Visite au groupe MIRIAM du CPAS de Balen

    MIRIAM est un programme du SPP Intégration sociale qui s’adresse aux mères célibataires en situation de pauvreté. Avec le programme MIRIAM, le SPP IS vise à combattre cette pauvreté, contribuer à l’empowerment (l'autonomisation) et à briser l’isolement social. Le programme adopte une approche holistique, qui se concentre sur dix domaines de vie différents. Les mères isolées vivant en situation de pauvreté font l'objet d'un suivi individuel intensif, mais l'accent est surtout posé sur l'accompagnement collectif qui a lieu au moins une fois tous les quinze jours. En septembre 2022, le programme MIRIAM a été lancé pour la 4è fois.

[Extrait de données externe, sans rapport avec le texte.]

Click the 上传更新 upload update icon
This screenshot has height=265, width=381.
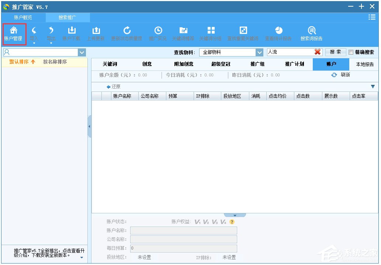tap(96, 34)
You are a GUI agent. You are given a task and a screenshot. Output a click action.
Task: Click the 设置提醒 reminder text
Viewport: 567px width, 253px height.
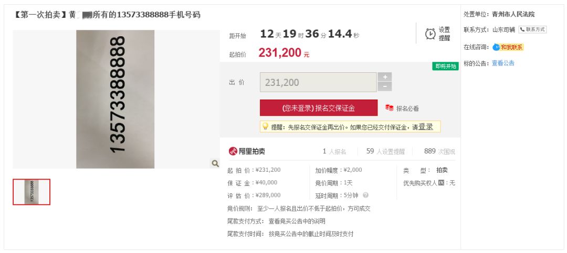pyautogui.click(x=444, y=34)
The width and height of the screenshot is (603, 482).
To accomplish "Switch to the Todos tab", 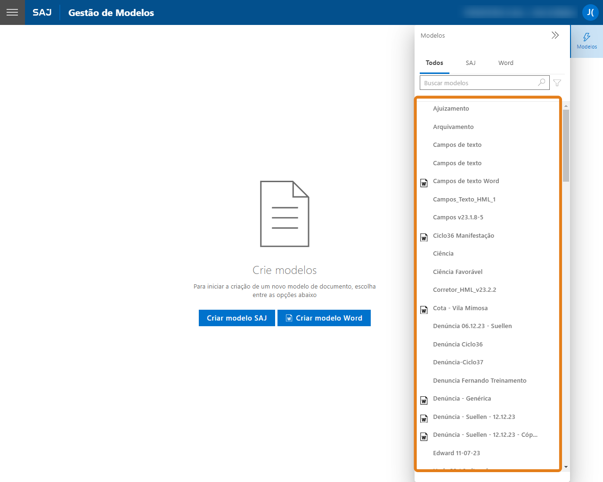I will click(x=434, y=63).
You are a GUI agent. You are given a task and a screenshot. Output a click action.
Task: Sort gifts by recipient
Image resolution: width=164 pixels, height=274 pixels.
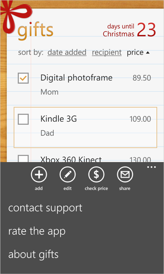(107, 52)
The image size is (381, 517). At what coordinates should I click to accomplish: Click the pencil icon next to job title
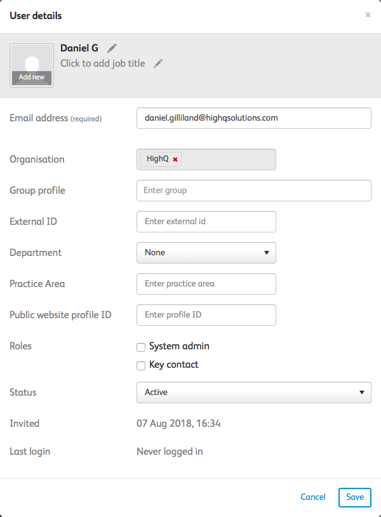tap(158, 64)
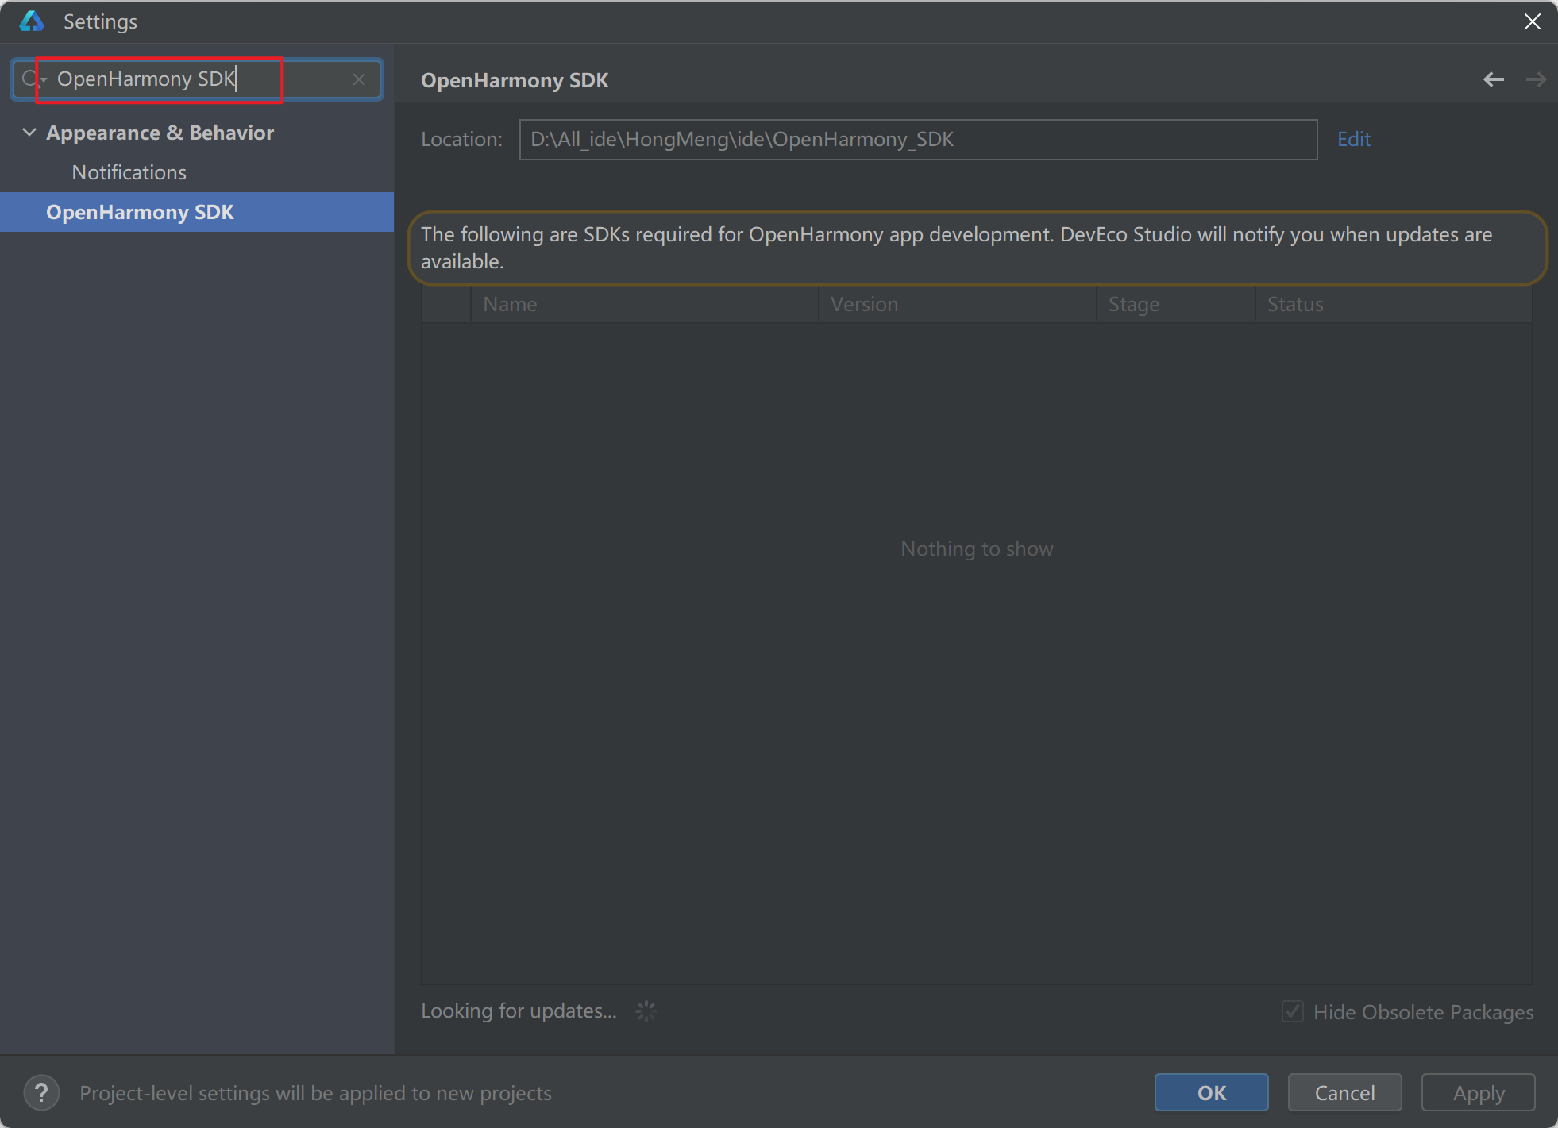Collapse Appearance & Behavior tree node
The width and height of the screenshot is (1558, 1128).
tap(29, 133)
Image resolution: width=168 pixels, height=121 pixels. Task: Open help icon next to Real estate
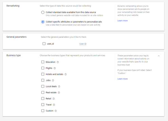[x=59, y=93]
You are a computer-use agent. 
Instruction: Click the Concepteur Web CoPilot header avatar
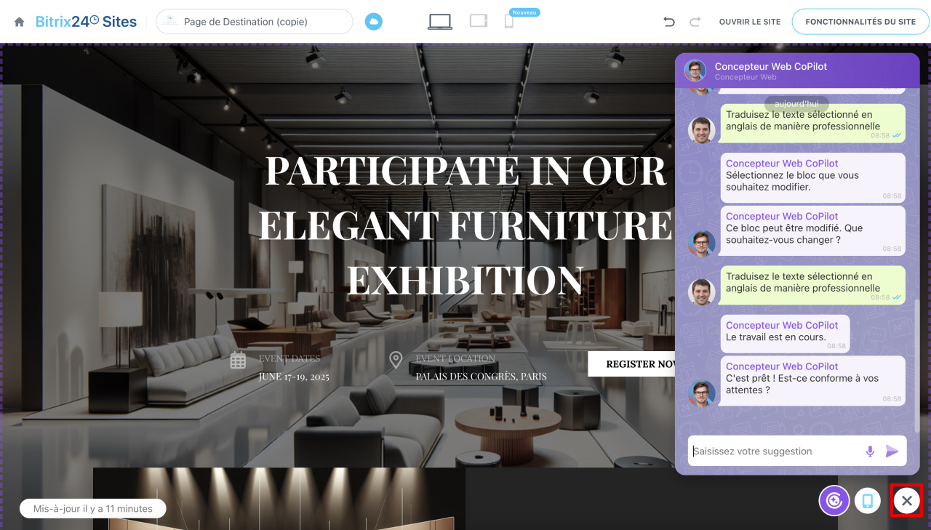[x=695, y=71]
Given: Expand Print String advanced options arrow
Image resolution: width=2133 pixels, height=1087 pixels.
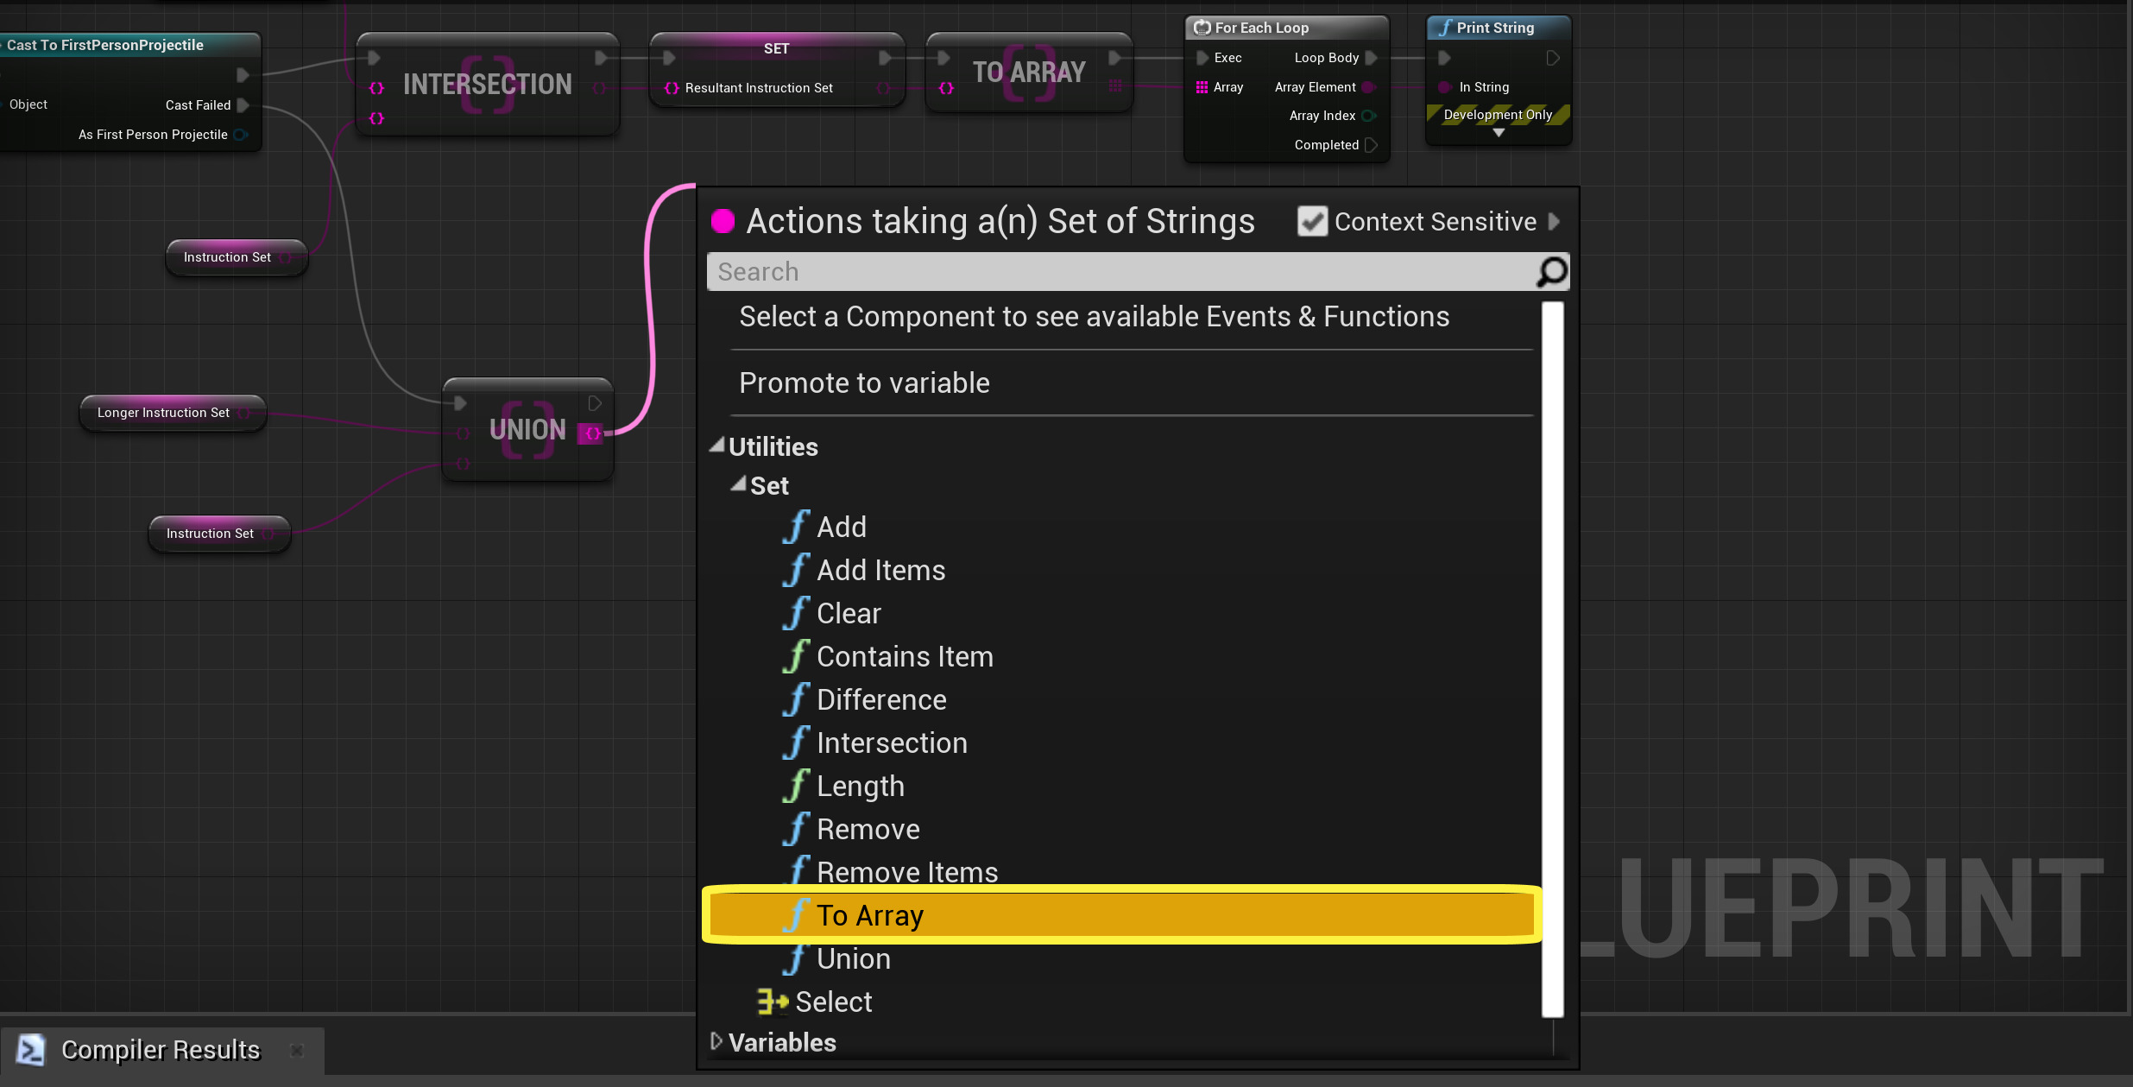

    Le jeudi 9 mars, Hanne Jacobs, du service Communication, et Jan Surquin, coordinateur du programme MIRIAM, ont assisté à un moment d'accompagnement collectif du groupe MIRIAM du CPAS de Balen Ce groupe a démarré le programme d'accompagnement MIRIAM en septembre 2022 et compte actuellement 12 mères. Voici le récit de cette visite :

    Jan et moi avons de suite été chaleureusement accueillis par les deux gestionnaires de cas et les six mamans présentes. L'atmosphère était détendue : on prépare du café, on pose quelques biscuits sur la table, il n'en faut pas plus pour entamer une conversation ouverte et sincère. On rit beaucoup, mais les mamans n'hésitent pas à aborder des sujets sérieux. Différents thèmes sont abordés de manière très décontractée : les relations complexes que les mères entretiennent avec le père de leurs enfants, les expériences avec le tribunal de la jeunesse, le passage ou non dans l'enseignement spécialisé, l'audace de se mettre au premier plan, les problèmes avec les propriétaires...

     

    Une belle dynamique de groupe

    Certaines de ces mères ont eu une semaine difficile. Par exemple, lors d'une réunion de parents à l'école, l'une d'entre elles a appris que son fils devra suivre un enseignement spécialisé après cette année scolaire. Cette maman, qui pensait venir à une réunion de parents ordinaire, a été bouleversée par cette nouvelle. Les autres l'écoutent, lui donnent l'occasion de raconter son histoire et comprennent ce qu'elle ressent. Certaines mamans, qui ont aussi vécu la transition de leur enfant vers l'enseignement spécialisé, la rassurent en partageant leur expérience.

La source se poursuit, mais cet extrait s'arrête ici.